A Unified Toolbox for Multipartite Entanglement Certification

TL;DR

This paper introduces a unified framework using the conditional gradient method for efficient multipartite entanglement certification, capable of handling complex quantum states and noise, with practical scalability demonstrated up to ten qubits.

Contribution

It develops a versatile, scalable approach combining heuristic detection and rigorous witness construction for multipartite entanglement analysis, extending capabilities beyond previous methods.

Findings

Successfully certifies entanglement in systems of up to ten qubits.

Closes the gap between entanglement and separability bounds in noise robustness tests.

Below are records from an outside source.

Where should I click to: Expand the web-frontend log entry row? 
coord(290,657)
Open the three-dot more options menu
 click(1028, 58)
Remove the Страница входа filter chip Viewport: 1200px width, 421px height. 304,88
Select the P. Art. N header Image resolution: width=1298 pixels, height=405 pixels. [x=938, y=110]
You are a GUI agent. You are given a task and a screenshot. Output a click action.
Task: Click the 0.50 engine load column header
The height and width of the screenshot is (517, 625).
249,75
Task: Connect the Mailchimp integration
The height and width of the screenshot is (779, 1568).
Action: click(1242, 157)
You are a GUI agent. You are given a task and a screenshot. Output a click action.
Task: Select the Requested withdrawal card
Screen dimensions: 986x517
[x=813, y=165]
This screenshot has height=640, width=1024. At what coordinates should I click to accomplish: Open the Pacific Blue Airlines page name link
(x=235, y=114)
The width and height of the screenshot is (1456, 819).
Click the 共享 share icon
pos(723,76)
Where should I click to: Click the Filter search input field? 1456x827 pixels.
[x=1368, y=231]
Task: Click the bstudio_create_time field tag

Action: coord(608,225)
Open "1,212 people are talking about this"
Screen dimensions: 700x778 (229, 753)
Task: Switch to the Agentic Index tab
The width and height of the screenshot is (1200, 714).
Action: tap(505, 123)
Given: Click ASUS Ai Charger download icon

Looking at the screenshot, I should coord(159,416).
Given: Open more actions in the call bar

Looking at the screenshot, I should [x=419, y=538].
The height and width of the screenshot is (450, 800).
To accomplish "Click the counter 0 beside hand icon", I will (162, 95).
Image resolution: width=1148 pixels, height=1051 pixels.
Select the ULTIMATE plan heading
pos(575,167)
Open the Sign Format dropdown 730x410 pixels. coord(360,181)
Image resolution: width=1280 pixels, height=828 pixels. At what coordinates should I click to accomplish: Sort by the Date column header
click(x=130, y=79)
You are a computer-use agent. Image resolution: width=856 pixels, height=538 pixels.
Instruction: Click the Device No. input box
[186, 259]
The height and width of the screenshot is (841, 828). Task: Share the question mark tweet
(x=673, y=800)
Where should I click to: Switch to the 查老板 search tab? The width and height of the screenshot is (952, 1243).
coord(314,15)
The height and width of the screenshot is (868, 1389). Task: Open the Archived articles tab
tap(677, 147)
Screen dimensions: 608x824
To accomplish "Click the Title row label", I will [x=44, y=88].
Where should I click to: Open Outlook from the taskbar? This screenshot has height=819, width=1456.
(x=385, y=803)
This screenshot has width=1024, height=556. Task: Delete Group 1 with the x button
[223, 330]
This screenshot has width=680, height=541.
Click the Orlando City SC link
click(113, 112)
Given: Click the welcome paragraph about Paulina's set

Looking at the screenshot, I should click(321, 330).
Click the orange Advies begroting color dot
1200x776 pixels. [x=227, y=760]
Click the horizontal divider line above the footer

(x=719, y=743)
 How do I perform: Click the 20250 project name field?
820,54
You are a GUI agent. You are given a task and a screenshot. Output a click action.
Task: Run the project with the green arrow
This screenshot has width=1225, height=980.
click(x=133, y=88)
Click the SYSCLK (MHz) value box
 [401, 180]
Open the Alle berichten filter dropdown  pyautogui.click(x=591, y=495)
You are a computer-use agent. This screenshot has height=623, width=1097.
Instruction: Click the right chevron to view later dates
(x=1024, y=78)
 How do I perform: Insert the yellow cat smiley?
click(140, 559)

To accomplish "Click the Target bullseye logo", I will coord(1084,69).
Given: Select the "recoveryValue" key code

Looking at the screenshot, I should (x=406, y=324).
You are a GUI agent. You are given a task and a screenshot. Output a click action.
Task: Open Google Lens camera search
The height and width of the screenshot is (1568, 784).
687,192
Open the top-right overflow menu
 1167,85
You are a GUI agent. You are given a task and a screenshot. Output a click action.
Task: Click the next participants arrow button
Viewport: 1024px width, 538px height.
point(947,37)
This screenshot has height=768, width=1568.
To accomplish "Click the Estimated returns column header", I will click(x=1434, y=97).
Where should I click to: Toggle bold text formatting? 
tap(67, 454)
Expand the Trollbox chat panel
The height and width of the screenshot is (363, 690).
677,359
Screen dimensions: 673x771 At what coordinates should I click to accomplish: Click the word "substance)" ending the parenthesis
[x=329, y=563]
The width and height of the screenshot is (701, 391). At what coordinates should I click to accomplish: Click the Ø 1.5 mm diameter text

Extends entanglement robustness analysis to general quantum noise channels.

Abstract

We present a unified framework for multipartite entanglement characterization based on the conditional gradient (CG) method, incorporating both fast heuristic detection and rigorous witness construction with numerical error control. Our method enables entanglement certification in quantum systems of up to ten qubits and applies to arbitrary entanglement structures. We demonstrate its power by closing the gap between entanglement and separability bounds in white noise robustness benchmarks for a class of bound entangled states. Furthermore, the framework extends to entanglement robustness under general quantum noise channels, providing accurate thresholds in cases beyond the reach of previous algorithmic methods. These results position CG methods as a powerful tool for practical and scalable entanglement analysis in realistic experimental settings.